54 — In un periodo che dura circa un terzo della vita appena compiuta sulla terra, attraverso esperienze spirituali che l’anima ha, si conosce l’effetto che la vita precedente deve avere, nel senso di un ordine universale eticamente giusto. Durante tali esperienze nasce l’intenzione di conformare la vita prossima a pareggio di quella precedente, in modo consono alle esperienze stesse.

55 — Segue un lungo periodo di esistenza puramente spirituale in cui l’anima umana, con altre anime umane ad essa karmicamente legate e con entità delle gerarchie superiori, configura la prossima vita sulla terra nel senso del karma.

56 — Il periodo di permanenza fra morte e nuova nascita, nel quale si configura il karma dell’uomo, può venir descritto solo in base ai risultati dell’indagine spirituale. Ma è da tener sempre presente che questa descrizione riesce convincente alla ragione. Basta soltanto che quest’ultima osservi spregiudicatamente la natura della realtà sensibile per accorgersi che tale realtà indirizza ad un contenuto spirituale, così come la forma di un cadavere alla vita che vi dimorava.

57 — I risultati della scienza dello spirito mostrano che, fra morte e nascita, l’uomo appartiene ai regni dello spirito così come, fra nascita e morte, egli appartiene ai tre regni della natura: minerale, vegetale e animale.

58 — Il regno minerale è da riconoscere nella forma effimera dell’uomo; il vegetale, quale corpo eterico, è la base del suo divenire e crescere; l’animale, quale corpo astrale, è l’impulso per l’esplicazione del sentimento e della volontà. Il coronamento della vita cosciente del sentimento e della volontà nella vita autocosciente dello spirito, palesa all’osservazione immediata il nesso dell’uomo col mondo dello spirito.

59 — Un’osservazione spassionata del pensare mostra che i pensieri della coscienza solita non hanno un’esistenza propria, che si presentano soltanto come immagini riflesse di qualcosa. L’uomo si sente però vivo nei pensieri. I pensieri non vivono, egli però vive nei pensieri. Questa vita ha origine in entità spirituali che, nel senso delta mia Scienza occulta, si possono designare come quelle della terza gerarchia, come un regno spirituale.

60 — La stessa osservazione spassionata, estesa al sentimento, mostra che i sentimenti sorgono dall’organismo, che però non possono venir prodotti da quest’ultimo, perché la loro vita porta in sé un’essenza indipendente dall’organismo. L’uomo può sentirsi col suo organismo nel mondo naturale. Ma proprio quando fa questo, comprendendo se medesimo, si sentirà col mondo dei suoi sentimenti in un regno spirituale. È quello della seconda gerarchia.

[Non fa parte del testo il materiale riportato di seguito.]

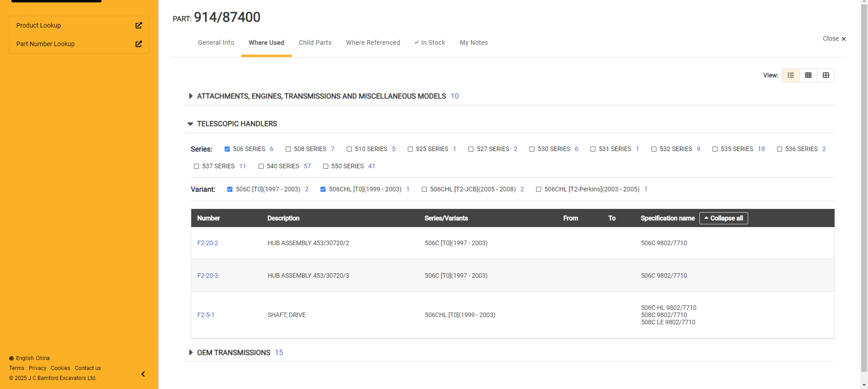Click the globe language icon
The height and width of the screenshot is (389, 868).
[11, 358]
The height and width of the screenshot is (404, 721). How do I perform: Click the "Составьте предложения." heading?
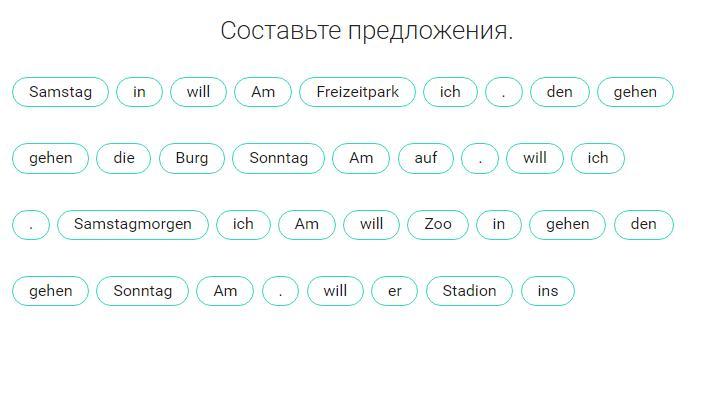pyautogui.click(x=366, y=31)
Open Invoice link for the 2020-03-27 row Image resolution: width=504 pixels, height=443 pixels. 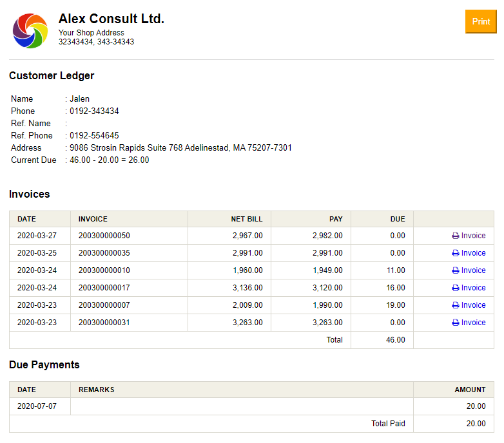[x=473, y=236]
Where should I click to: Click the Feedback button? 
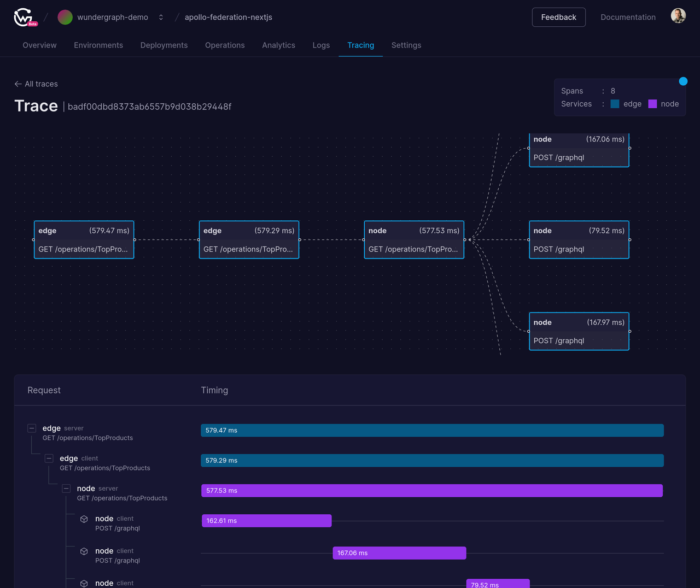tap(558, 17)
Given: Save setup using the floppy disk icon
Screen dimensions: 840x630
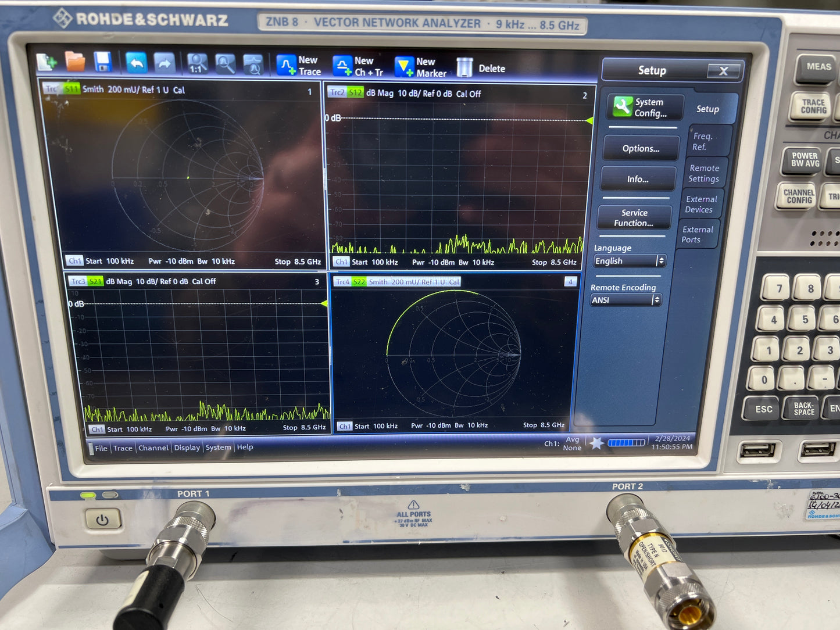Looking at the screenshot, I should pyautogui.click(x=103, y=62).
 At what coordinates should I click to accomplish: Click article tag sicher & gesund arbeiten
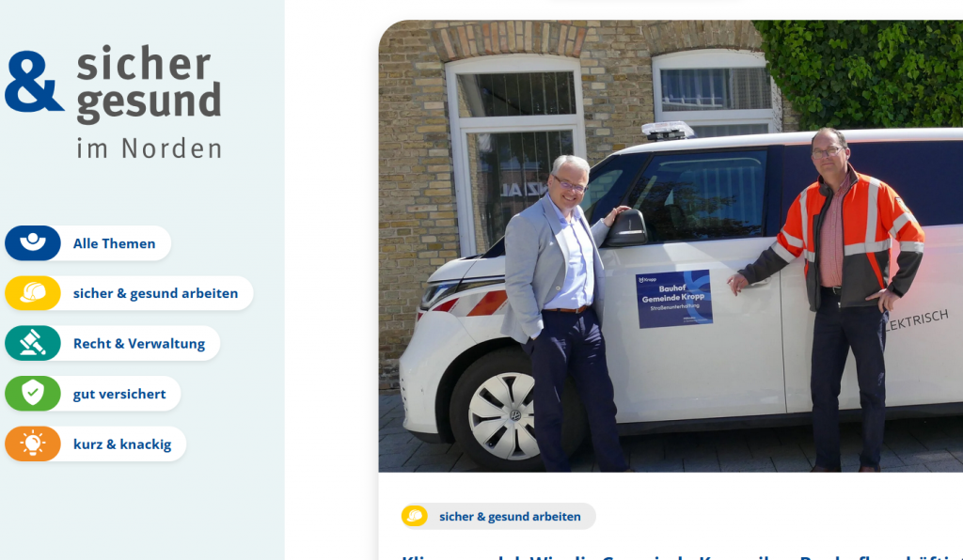tap(510, 517)
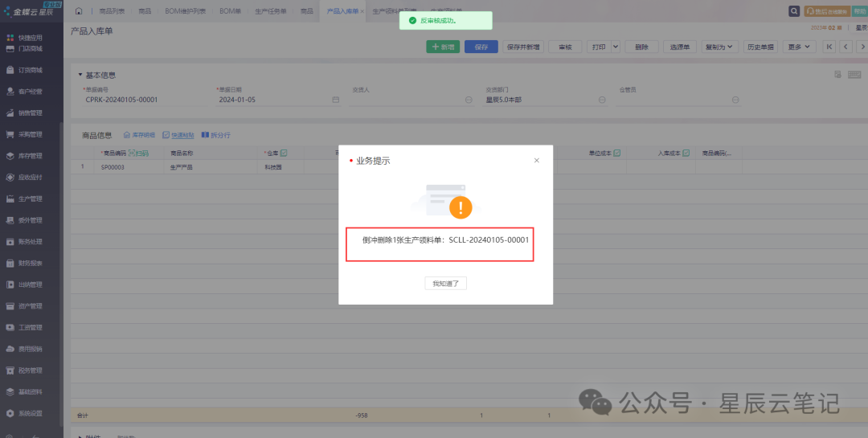
Task: Click the search icon at top right
Action: click(794, 11)
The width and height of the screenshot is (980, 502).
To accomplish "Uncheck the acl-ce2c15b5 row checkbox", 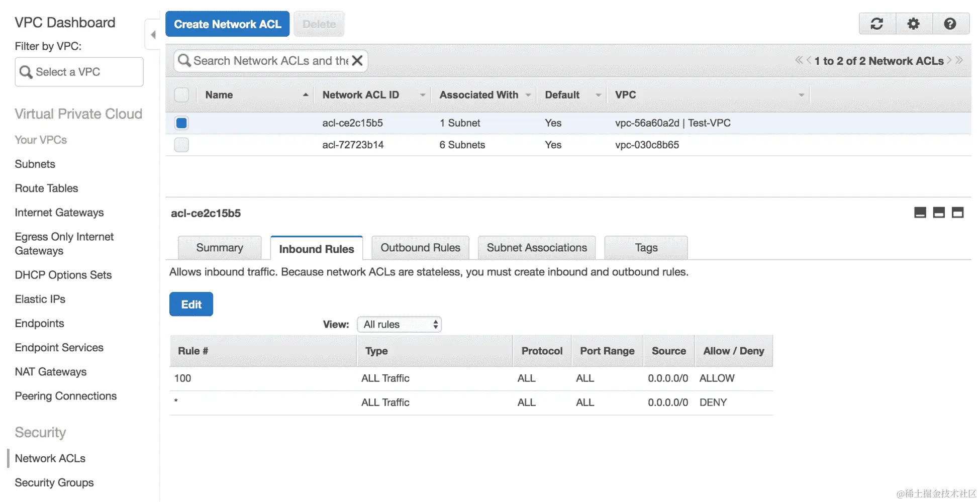I will pyautogui.click(x=181, y=123).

61 — Come entità volitiva, l’uomo non si rivolge al proprio organismo, ma al mondo esterno. Quando vuole andare, non chiede: che cosa sento nei miei piedi?, bensì: che mèta c’è là fuori, a cui voglio arrivare? Mentre vuole, dimentica il suo organismo. Nel suo volere non appartiene alla sua natura. Appartiene qui al regno spirituale della prima gerarchia.